Ultrasound-guided percutaneous delivery of adenoviral vectors encoding the beta-galactosidase and human factor IX genes to early gestation fetal sheep in utero.

In utero gene therapy may provide treatment of genetic diseases before significant organ damage, allow permanent genetic correction by reaching stem cell populations, and provide immune tolerance against the therapeutic transgenes and vectors. We have used percutaneous ultrasound-guided injection as a minimally invasive fetal procedure.
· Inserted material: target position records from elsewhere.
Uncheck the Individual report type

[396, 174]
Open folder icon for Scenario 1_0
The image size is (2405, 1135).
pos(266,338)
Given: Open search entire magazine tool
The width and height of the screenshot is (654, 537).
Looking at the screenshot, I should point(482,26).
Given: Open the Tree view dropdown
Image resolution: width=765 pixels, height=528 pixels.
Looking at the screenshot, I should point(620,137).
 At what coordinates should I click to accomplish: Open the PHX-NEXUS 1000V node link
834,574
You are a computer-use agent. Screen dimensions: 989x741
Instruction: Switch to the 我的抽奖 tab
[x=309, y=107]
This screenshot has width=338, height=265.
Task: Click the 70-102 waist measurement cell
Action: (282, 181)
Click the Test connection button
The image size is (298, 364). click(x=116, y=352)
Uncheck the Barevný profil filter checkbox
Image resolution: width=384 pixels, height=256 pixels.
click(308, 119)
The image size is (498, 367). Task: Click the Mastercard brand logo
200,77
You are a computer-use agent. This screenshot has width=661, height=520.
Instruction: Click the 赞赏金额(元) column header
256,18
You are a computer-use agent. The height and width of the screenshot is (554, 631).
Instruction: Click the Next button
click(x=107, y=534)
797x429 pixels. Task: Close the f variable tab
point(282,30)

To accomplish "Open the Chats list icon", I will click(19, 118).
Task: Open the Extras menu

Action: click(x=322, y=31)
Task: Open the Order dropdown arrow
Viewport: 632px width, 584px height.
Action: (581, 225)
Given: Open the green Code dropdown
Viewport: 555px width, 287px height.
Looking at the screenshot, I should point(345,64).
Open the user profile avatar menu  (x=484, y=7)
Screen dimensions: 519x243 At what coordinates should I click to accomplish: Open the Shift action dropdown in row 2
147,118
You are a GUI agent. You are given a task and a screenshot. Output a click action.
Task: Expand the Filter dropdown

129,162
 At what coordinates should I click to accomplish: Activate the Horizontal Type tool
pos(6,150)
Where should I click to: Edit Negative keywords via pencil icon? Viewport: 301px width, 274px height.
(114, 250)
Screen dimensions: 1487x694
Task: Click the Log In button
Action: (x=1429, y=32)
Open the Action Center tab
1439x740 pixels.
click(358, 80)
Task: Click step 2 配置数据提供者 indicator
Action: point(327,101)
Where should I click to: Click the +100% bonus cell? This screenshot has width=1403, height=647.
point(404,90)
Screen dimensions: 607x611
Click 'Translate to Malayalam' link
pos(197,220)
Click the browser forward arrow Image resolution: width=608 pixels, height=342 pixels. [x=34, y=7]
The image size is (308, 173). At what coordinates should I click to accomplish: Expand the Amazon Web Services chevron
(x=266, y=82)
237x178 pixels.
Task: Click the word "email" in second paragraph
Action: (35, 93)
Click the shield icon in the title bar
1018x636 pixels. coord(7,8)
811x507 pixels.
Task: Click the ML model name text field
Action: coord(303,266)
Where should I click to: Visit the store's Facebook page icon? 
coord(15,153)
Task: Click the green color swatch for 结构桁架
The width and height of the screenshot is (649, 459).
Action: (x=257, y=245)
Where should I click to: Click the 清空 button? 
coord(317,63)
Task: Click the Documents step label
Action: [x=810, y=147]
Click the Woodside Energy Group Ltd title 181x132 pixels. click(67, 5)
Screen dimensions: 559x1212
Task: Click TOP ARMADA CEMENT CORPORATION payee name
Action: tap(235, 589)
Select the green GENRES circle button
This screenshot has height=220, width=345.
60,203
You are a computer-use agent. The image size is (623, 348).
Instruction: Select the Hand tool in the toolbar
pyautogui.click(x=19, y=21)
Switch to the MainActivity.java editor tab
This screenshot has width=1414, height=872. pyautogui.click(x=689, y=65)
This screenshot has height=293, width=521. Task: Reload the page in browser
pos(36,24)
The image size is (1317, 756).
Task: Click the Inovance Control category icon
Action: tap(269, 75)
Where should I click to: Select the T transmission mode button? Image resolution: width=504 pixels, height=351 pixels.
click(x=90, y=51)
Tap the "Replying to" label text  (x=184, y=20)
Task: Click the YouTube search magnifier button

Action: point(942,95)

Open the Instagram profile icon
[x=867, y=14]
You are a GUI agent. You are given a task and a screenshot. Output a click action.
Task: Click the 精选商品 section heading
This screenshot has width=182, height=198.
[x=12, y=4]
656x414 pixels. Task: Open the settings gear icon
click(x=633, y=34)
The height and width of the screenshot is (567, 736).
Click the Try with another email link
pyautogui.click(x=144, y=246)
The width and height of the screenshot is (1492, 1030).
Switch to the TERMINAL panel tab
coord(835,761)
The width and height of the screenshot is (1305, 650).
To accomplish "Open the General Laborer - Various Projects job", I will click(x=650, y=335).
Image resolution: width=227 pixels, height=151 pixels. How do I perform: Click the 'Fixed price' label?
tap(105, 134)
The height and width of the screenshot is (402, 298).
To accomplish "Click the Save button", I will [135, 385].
First-generation adenoviruses encoding the nuclear localizing beta-galactosidase reporter gene or the human factor IX (hFIX) gene, or colloidal carbon were delivered via the umbilical vein (UV, n = 4), heart (intracardiac [IC], n = 2), liver parenchyma (intrahepatic [HE], n = 11), peritoneal cavity (intraperitoneal [IP], n = 14), skeletal musculature ([intramuscular [IM], n = 11), or the amniotic cavity (intraamniotic [IA], n = 14) to early-gestation fetal sheep (0.3 gestation = day 33-61). Postmortem analysis was performed at 2, 9, or 28 days after injection. Although fetal survival was between 77% and 91% for IP, HE, IA, and IM routes, no fetuses survived UV or IC procedures. The hFIX levels reaching 1900 and 401 ng/ml (IP), 30 ng/ml (HE), 66.5 and 39 ng/ml (IA), and 83 and 65.5 ng/ml (IM), respectively, were determined 2 days after injection and decreased at birth to 16.5 ng/ml (IP), 7 ng/ml (HE), 4.5 ng/ml (IA), and 4 and 0 ng/ml (IM). Polymerase chain reaction (PCR) and immunohistochemistry showed broadest hFIX transgene spread and highest localised beta-galactosidase expression, respectively, after IP administration. Antibodies were observed against vector but not against hFIX.